* **WHAT NEEDS TO BE DONE**:
Output the lines in the stretch from the one containing "Where should I" through the one containing "Action: [449, 78]", both included, copying them exactly and giving nothing else.

--- START OF SUPPLIED MATERIAL ---

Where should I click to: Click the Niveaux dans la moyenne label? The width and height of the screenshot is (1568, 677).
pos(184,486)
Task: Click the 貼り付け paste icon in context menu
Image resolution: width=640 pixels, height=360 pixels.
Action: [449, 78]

--- END OF SUPPLIED MATERIAL ---
--- START OF SUPPLIED MATERIAL ---

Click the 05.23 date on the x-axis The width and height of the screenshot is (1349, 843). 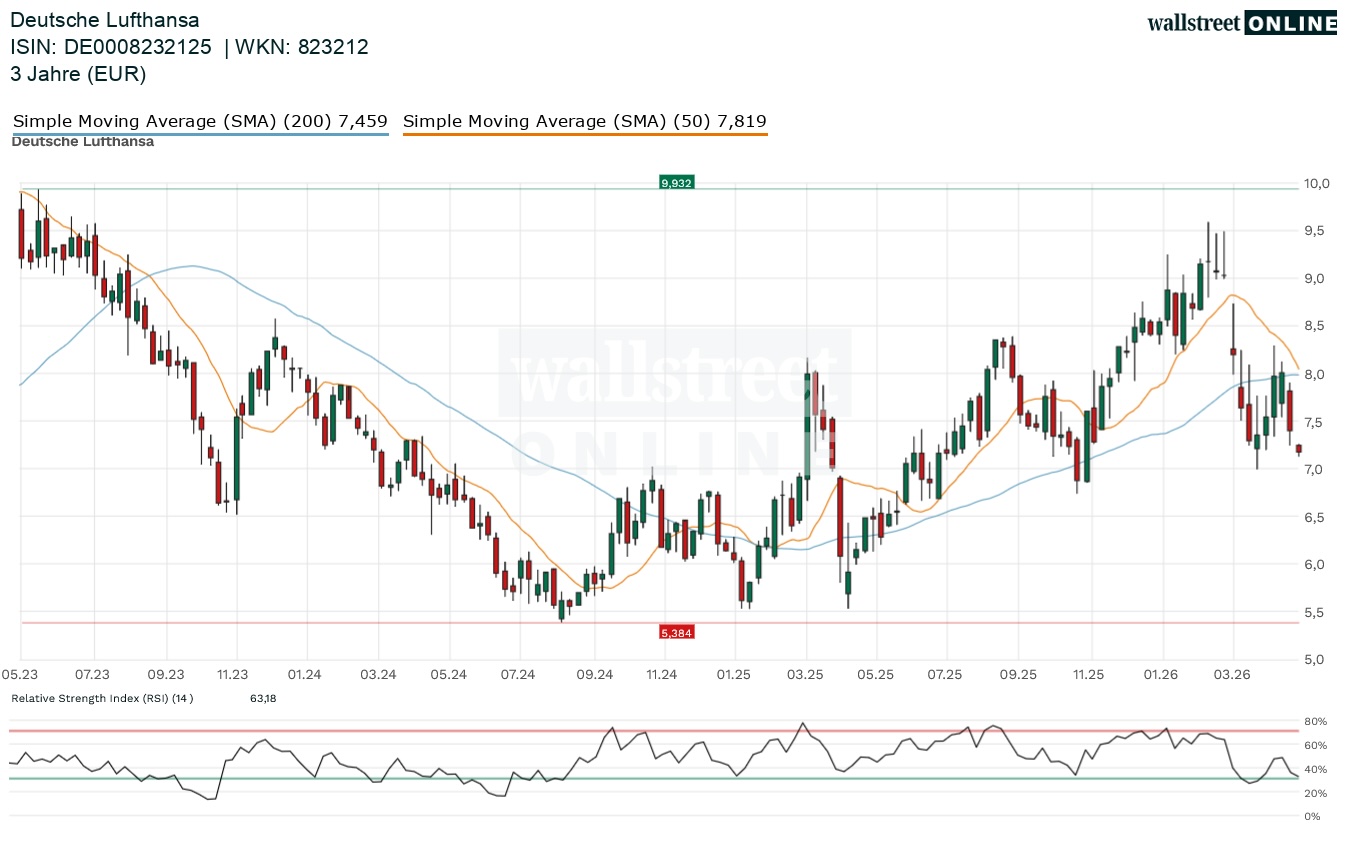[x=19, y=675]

--- END OF SUPPLIED MATERIAL ---
--- START OF SUPPLIED MATERIAL ---

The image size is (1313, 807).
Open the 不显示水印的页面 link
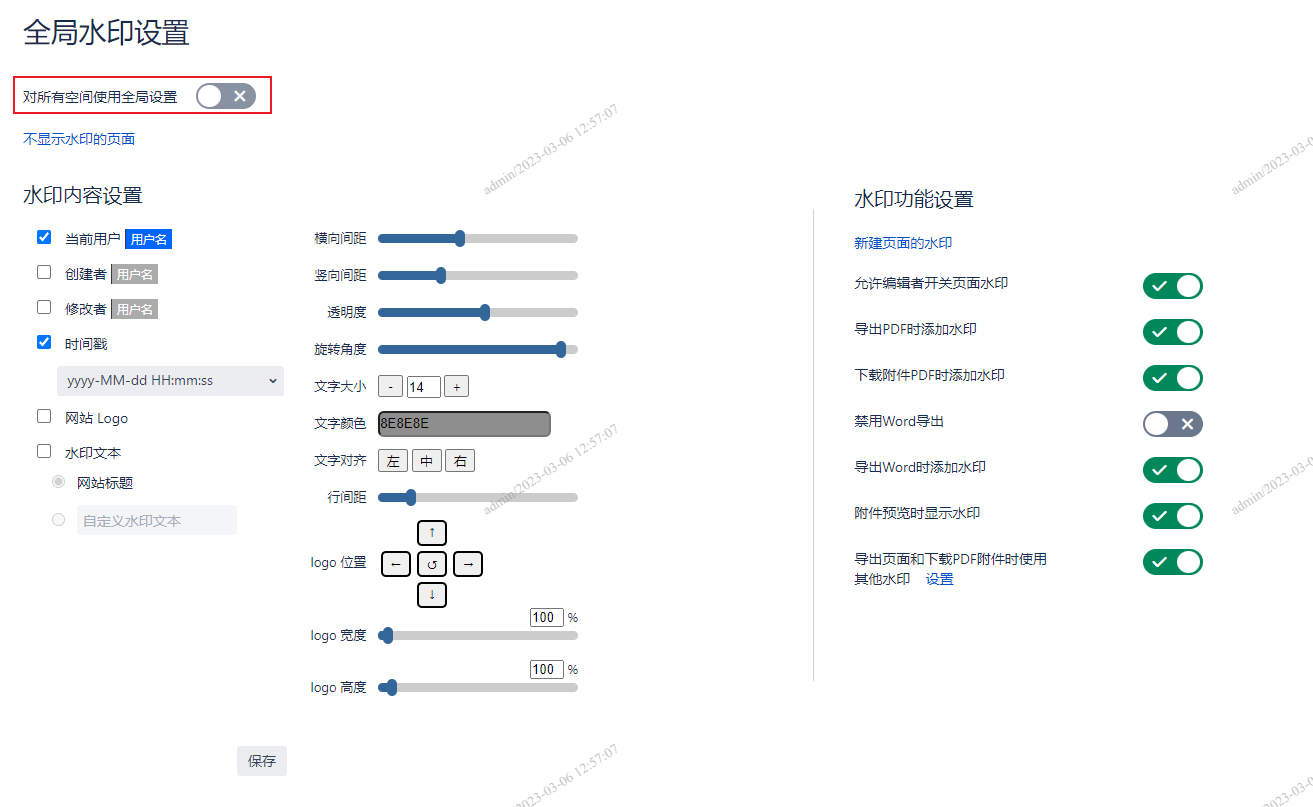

--- END OF SUPPLIED MATERIAL ---

* **SOLUTION TO THIS EXERCISE**:
Where should I click to: Click the Niveaux dans la moyenne label? The width and height of the screenshot is (1568, 677).
pos(184,486)
Task: Click the 貼り付け paste icon in context menu
Image resolution: width=640 pixels, height=360 pixels.
Action: [449, 78]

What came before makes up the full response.